▶ Work task: Within the listing below, please show every line carrying the string "computer".

▶ Provided data:
━━━━━━━━━━
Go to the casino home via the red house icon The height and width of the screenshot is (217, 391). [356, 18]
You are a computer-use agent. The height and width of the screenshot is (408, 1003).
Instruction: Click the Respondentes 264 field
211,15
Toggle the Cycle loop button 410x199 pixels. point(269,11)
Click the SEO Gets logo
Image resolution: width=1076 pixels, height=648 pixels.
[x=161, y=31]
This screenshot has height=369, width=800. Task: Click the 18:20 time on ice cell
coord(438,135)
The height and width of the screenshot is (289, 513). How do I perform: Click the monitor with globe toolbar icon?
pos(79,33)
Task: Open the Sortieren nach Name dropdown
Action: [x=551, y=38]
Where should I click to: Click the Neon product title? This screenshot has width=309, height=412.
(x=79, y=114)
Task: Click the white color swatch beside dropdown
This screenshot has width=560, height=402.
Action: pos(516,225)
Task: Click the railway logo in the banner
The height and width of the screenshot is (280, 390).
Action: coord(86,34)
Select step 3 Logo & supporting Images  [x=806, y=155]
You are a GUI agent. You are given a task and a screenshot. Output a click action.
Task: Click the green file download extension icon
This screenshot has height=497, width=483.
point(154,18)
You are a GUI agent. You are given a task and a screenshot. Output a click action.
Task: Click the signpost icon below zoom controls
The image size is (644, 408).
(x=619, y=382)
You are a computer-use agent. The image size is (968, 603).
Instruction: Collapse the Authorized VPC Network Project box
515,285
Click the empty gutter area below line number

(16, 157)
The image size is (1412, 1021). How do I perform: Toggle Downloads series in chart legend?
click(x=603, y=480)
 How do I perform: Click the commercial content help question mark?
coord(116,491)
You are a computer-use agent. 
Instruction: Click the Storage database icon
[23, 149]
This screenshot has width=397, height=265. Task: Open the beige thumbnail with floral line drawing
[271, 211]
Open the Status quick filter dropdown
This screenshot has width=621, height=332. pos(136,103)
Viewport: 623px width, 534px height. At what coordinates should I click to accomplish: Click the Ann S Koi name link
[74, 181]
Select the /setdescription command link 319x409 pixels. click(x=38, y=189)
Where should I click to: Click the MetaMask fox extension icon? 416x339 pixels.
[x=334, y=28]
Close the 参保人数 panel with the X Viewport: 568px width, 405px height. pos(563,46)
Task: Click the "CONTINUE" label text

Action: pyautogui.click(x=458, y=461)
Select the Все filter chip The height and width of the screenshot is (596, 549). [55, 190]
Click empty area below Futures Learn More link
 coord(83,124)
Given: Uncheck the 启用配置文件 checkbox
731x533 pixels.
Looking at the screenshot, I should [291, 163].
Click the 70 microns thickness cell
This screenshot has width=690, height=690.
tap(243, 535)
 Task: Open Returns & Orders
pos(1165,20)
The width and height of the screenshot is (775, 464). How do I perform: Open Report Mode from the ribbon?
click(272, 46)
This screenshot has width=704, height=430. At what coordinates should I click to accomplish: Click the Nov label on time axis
━━━━━━━━━━
▶ Answer box:
You are a computer-use agent. The height and width of the screenshot is (408, 1003).
You are a computer-use agent. The image size is (968, 603).
You are a computer-use agent. 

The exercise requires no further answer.